アゼルバイジャンの大統領イルハム・アリエフ氏は、以下の事を述べた。:「兄弟のトルコの土地に再びいることの私の喜びを表現したく思います。エルドアン氏の疲れをしらない活動の結果、トルコは世界的に巨大な力へと変化したのです。トルコの力は私達の力でもあります。私達の力は私たちの連帯です。今日、TANAPが開通したことは、トルコとアゼルバイジャンの兄弟性の具現です。TANAPはトルコとアゼルバイジャンの勝利です。本日我々は21世紀のエネルギーの歴史を共に書いているのです。この歴史は、安定の歴史です。我々のエネルギーのプロジェクトは地域に安定をもたらします。このプロジェクトに参加する全ての国々、会社は恩恵を受けます。国民も恩恵を受けます。これは私たちが実行に移した最初のプロジェクトではありません。2006年にバクーからトビリシ、ジェイハンを通るバクー・トビリシ・カルス鉄道を開通させました。全てのこの開通式典に親愛なるレジェプ・タイイプ・エルドアン大統領と共に参加したのです。この歴史的な日にも共にいるのです。アゼルバイジャンのガスがヨーロッパ大陸へと輸送されることに関して数多くの交渉、多くの措置がとられました。しかしながらそれらの何一つとして成果がありませんでした。
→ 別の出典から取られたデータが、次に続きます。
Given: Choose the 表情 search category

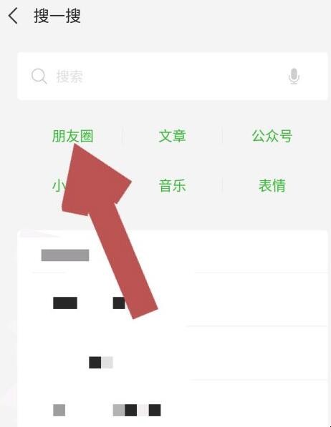Looking at the screenshot, I should coord(272,185).
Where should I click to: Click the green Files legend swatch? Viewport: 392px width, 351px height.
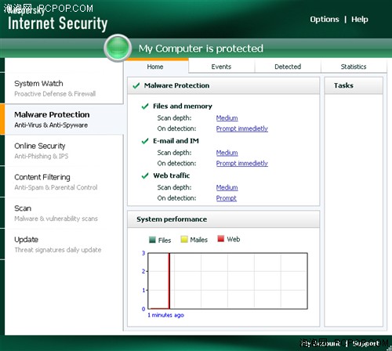pos(152,240)
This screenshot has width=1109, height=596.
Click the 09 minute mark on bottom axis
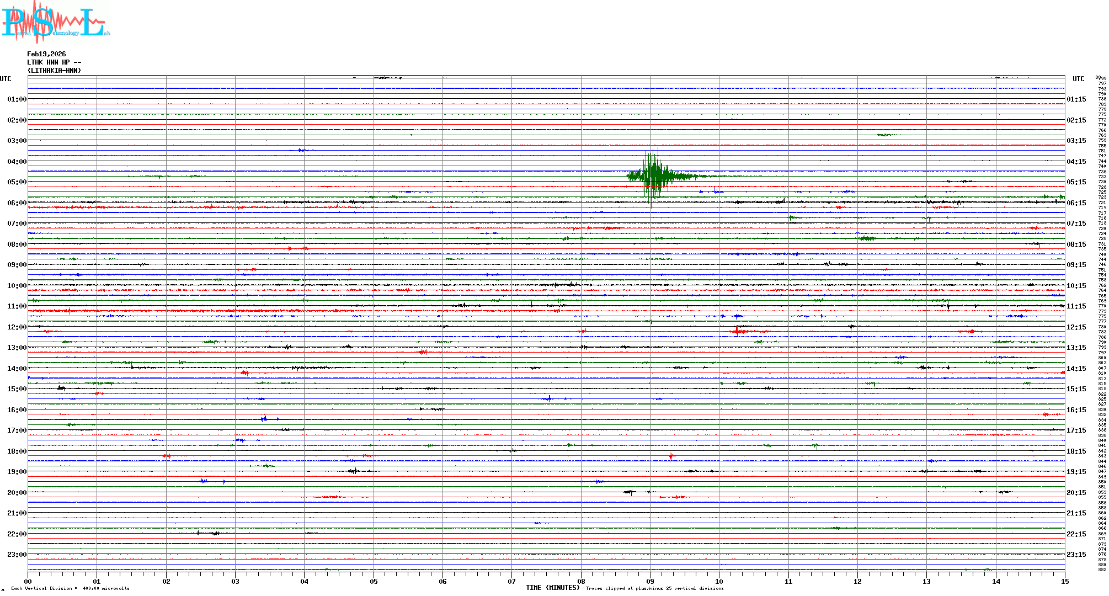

この歩みもまた私たちが共に進めたのです、それがTANAPです。2012年にイスタンブルでレジェプ・タイイプ・エルドアン大統領と私が協定に調印したのです。その日の調印の式典で今日この日を迎えるという願望をお伝えしました。そしてアッラーはこれを私たちにこれを任じたのです。今日のTANAPの開通式は、隣国と他の国々の可能性を開くものです。 

■アルバイラク氏:TANAPは、安定、力強いリーダーシップとのビジョンのプロジェクトである

開通式でスピーチをしたエネルギー天然資源大臣ベラト・アルバイラク氏は、重要な発表をおこなった。:「トルコとアゼルバイジャンの兄弟性の新しいシンボルである、エネルギーのシルクロード・プロジェクトと私たちが述べたTANAPの開通式にようこそいらっしゃいました。今日は私たちの地域のエネルギー史の観点から述べまして非常に重要な日であります。トルコとアゼルバイジャンとグルジスタンの間に構築された協定は今日グローバルな模範となる協定へと変化している。TANAPは力強いリーダーシップの指針である。トルコとアゼルバイジャンが行ったアクティブなエネルギー政治の一つの反映である。私たちの世紀において最も重要なプロジェクトの一つの開通式にいるのである。二国間の本当の友情を将来に受け継ぐ最も重要な遺産である。トルコもエネルギーの鍵となる国という我が国の位置を確定するだろう。ヨーロッパのエネルギー需要補償はトルコから始まり私たちのテーゼが最も重要な指針になるだろう。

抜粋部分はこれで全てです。